To summarize the changes that I made:

• Add my parameter file: mainTemplate.parameters.json
• Added a new nested template file for sharedimage gallery deployments: managedDisks-sharedimagegalleryvm.json
• Added parameters for the SIG resource in the file: mainTemplate.json
• Added all SIG parameters also to the file: managedDisks-galleryvm.json, for consistency

To check all the changes, it’s best to look at the pull request on GitHub, to see everything that’s added to the original Microsoft template.

Deploying Windows Virtual Desktop VMs from Shared Image Gallery

Now, this previous step was some in-depth ARM template editing. If you’re not into all that, that’s fine. You are maybe more interested in how to use it, and that’s not too hard.

First you have to download 2 files from my GitHub account:

• mainTemplate.json
• mainTemplate.parameters.json

After that you have to edit the parameters file to your environment. It are basically the same parameters that you enter during the portal wizard.
Some things that are different is that I used a keyvault to store my passwords, so they aren’t in plaintext in my parameter file on the internet. If you only save the files locally on your own pc, you could just use plaintext passwords, but this isn’t recommended for production environments.

An explanation of the parameters can be found in the mainTemplate.json file, or my GitHub page

After you are done editing the parameter file, you are ready to deploy the VM’s to your hostpool!

For that you have to execute the following PowerShell commands

1
2
3
4
5
6
7
8
9
10
11
12
13
#Setup variables
$ResourceGroupName = "<WVD resourcegroupname>"
$TemplateFile = "<Path to mainTemplate.json>"
$TemplateParameterFile = "<Path to mainTemplate.parameters.json>"

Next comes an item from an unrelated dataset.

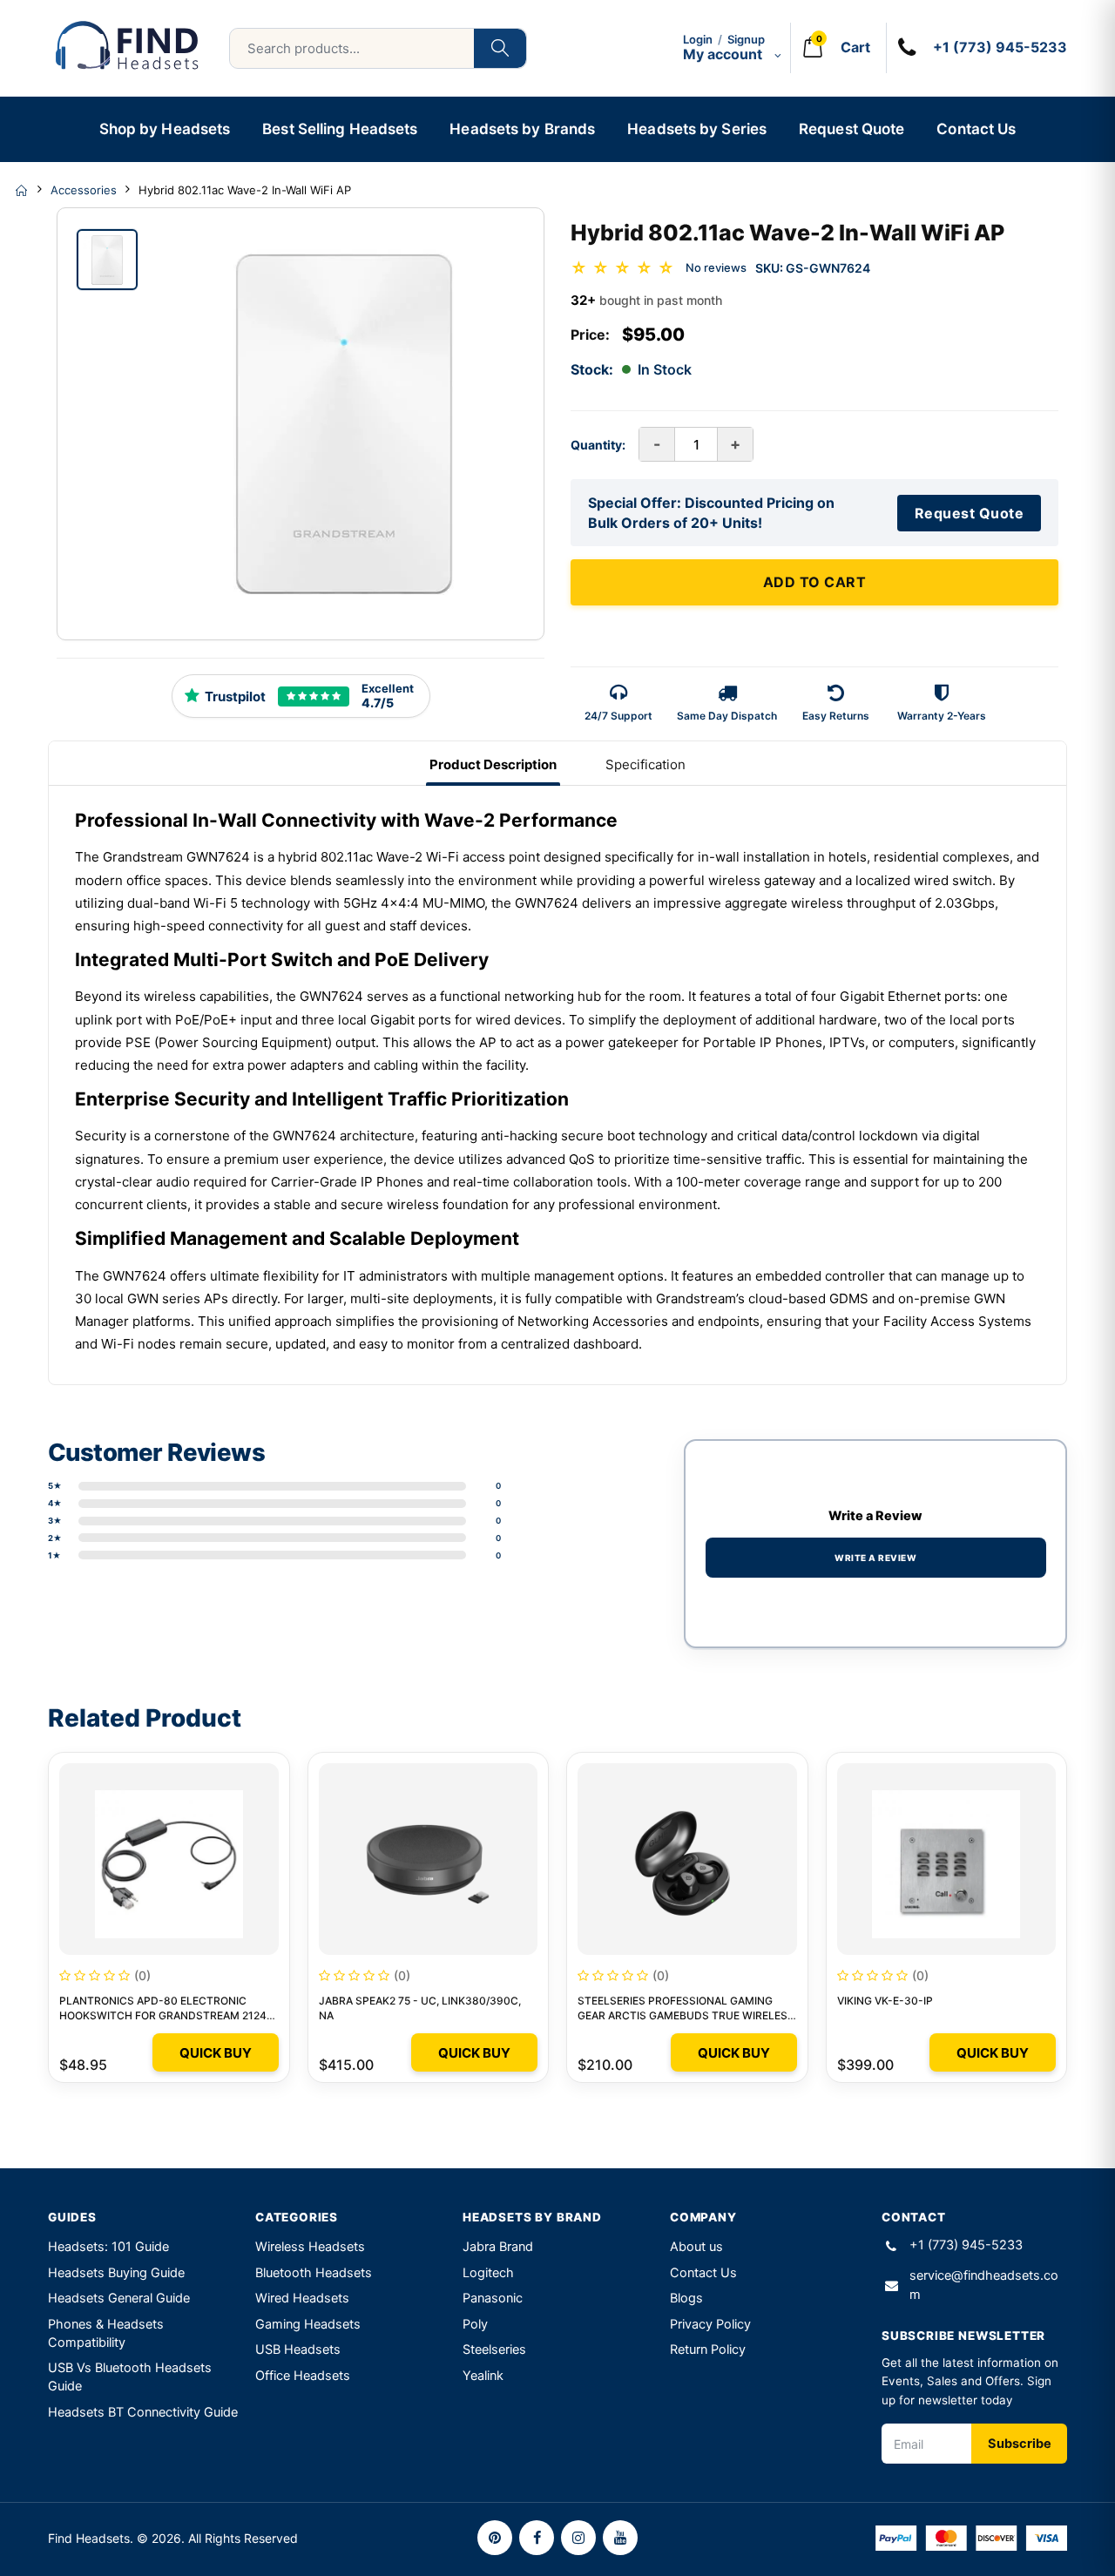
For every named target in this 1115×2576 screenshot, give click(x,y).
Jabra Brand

#Install Module if you don't have it yet
Install-Module Az -Force

#Login to Azure RM
Add-AzAccount

#Start the deployment
New-AzResourceGroupDeployment -ResourceGroupName $ResourceGroupName -TemplateFile $TemplateFile -TemplateParameterFile $TemplateParameterFile -Verbose

This will take about 15 to 30 minutes to deploy, depending on the amount of servers you deploy.

Afterwards, you should be able to login, and have your desktop, with all applications and settings like you build it with Azure Image Builder.

If you now want to rollback to a previous image, the only thing you have to do is delete your VM’s from the portal and WVD backend, and do the deployment again, with only changing the version of your image!